In a pre-recorded televised statement, Puigdemont said only the regional parliament can elect or dismiss the Catalan government, vowing to "continue working to build a free country."

Puigdemont also said the activation of Article 155 of the constitution was illegitimate and called on Catalans to show "patience, perseverance," and faith in the future.

Prime Minister Mariano Rajoy, who now replaces Catalonian President Carles Puigdemont as the top decision-maker in the northeastern region, has dissolved the regional parliament.

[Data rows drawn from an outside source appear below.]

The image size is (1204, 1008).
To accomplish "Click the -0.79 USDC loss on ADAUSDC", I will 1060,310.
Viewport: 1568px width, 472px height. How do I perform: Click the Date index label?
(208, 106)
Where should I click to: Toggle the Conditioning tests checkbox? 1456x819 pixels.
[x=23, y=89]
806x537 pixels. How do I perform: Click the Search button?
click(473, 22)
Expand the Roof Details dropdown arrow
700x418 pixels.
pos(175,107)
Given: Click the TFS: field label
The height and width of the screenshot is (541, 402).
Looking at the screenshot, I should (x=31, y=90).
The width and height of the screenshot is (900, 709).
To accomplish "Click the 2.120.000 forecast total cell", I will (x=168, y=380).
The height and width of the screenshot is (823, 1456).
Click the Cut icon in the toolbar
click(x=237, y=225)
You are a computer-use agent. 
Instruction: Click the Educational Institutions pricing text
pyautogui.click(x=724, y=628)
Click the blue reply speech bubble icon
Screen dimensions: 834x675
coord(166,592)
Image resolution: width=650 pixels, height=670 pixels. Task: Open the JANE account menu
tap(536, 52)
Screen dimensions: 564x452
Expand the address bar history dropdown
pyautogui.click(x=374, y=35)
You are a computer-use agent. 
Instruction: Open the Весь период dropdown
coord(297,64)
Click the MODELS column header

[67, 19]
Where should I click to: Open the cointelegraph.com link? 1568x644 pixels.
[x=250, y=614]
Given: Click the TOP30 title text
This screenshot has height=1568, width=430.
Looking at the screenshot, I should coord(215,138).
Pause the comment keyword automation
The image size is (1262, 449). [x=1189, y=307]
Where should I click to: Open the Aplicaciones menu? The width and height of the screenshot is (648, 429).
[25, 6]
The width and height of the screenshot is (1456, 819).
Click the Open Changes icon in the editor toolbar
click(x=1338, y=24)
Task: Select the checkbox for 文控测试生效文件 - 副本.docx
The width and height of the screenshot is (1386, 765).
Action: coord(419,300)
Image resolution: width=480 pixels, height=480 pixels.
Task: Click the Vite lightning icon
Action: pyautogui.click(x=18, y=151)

Rajoy has called for regional elections to be held on December 21.

The Spanish government has also fired the operational chief of Catalan's regional police force, Josep Lluis Trapero, the official government gazette said on October 28. Trapero was already under investigation for sedition after being accused of failing to help Spain's Guardia Civil police force deal with thousands of pro-independence protesters in Barcelona during the run-up to the October 1 independence referendum. Last week, Spain's High Court banned Trapero from leaving the country and seized his passport. He was not arrested.

After the regional parliament's independence vote, thousands in Barcelona flooded into the central square to celebrate the declaration, with many calling for the removal of the Spanish flag on top of the Catalonian government palace. Hundreds of antiseparatist protesters also took to the streets waving Spanish flags. More demonstrations are expected on October 28, with a rally "for the unity of Spain and the constitution" to be held in Madrid.

The crisis stems from the independence referendum conducted by leaders of Catalonia that Madrid called illegal and which was opposed by the European Union as well. Catalonia lawmakers said just over 90 percent of voters chose in favor of independence in the referendum, but with a turnout of less than 50 percent.

However, the level of support for independence in Catalonia is not clear. Surveys before the referendum indicated a minority of about 40 percent in the region favored a split, but many opposed to the referendum boycotted the vote.

Catalonia Secession


Spain's allies voiced their support for Madrid


The U.S. State Department said in a statement that Catalonia was an integral part of Spain and that Washington backed the Spanish government's measures to keep Spain united.

Many of the EU's 28 members have expressed concerns that move such as Catalonia's if allowed to succeed, could encourage secessionist movements in their countries.

EU President Donald Tusk wrote on Twitter after Catalonia's declaration that for the bloc, "nothing changes."

He said the EU will continue to deal only with Madrid, but added that "I hope the Spanish government favors force of argument, not an argument of force."

Catalonia, Spain's richest region, has a population of 7.5 million people, and has been a part of Spain since the 15th century but has a long history of separatist sentiment.